Lauren Emily Whalen READ TIME: 5 MIN. SPONSORED

Six years ago, Brittany O'Malley, LCDC-CI, was eight months into her own recovery and cleaning houses for a living when a friend alerted her to a job opening. She started at music-based addiction treatment center Recovery Unplugged as a tech before graduating to group facilitator, then peer recovery specialist (PRSS). The road to recovery hasn't been easy, but it's been paved with a robust support system that is the foundation of Recovery Unplugged's success rates.

Now O'Malley is earning internship hours for her Licensed Clinical Dependency Counselor training while also working as the clinical manager at Recovery Unplugged's Austin facility (there are also locations in Fort Lauderdale and Lake Worth, Florida, Northern Virginia, and Nashville) and gaining first-hand experience about the complexities facing LGBTQ+ people in recovery.

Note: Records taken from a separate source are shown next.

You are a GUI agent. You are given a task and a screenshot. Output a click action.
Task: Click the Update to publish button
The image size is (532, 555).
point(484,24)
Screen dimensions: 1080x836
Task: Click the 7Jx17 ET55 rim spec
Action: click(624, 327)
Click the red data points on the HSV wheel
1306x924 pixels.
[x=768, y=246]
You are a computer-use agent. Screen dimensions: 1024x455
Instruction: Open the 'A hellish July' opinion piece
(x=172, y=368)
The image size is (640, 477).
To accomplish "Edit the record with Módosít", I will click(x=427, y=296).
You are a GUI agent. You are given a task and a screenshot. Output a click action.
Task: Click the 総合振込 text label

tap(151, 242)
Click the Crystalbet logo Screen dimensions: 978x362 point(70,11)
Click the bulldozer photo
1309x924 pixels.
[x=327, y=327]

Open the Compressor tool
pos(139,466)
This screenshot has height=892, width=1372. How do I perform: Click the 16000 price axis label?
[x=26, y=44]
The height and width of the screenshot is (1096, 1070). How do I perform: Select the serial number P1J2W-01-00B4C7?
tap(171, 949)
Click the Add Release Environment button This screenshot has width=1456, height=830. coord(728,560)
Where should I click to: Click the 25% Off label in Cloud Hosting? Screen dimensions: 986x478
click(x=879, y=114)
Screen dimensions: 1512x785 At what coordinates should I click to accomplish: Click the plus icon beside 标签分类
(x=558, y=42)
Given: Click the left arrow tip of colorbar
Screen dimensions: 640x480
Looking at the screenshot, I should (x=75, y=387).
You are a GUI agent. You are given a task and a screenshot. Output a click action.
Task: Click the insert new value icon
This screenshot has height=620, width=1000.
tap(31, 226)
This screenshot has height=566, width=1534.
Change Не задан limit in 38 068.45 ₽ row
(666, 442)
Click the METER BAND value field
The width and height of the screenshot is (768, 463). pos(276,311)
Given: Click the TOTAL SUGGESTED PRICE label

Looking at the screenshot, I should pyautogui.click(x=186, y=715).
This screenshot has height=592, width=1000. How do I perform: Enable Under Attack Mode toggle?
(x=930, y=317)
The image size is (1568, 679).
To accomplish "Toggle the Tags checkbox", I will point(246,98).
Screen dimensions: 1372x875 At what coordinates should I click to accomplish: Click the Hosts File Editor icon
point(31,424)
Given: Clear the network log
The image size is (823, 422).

O'Malley thinks LGBTQ+ individuals may encounter specific obstacles in society – and relationships – that can spark abuse and addiction. "I believe because they're unable to find a comfortable place to be their true, authentic selves, that turning to drugs and alcohol may seem acceptable; an escape to numb the feelings of shame and guilt," O'Malley says. And she's witnessed this in her personal life as well as at work. "I have had a few friends who were gay and could not say it aloud due to either family or friends judging them," she recalls. "One passed away from an overdose, and another one ended up relapsing after seven years. It really and truly...eats the spirit alive when the person is unable to be themselves."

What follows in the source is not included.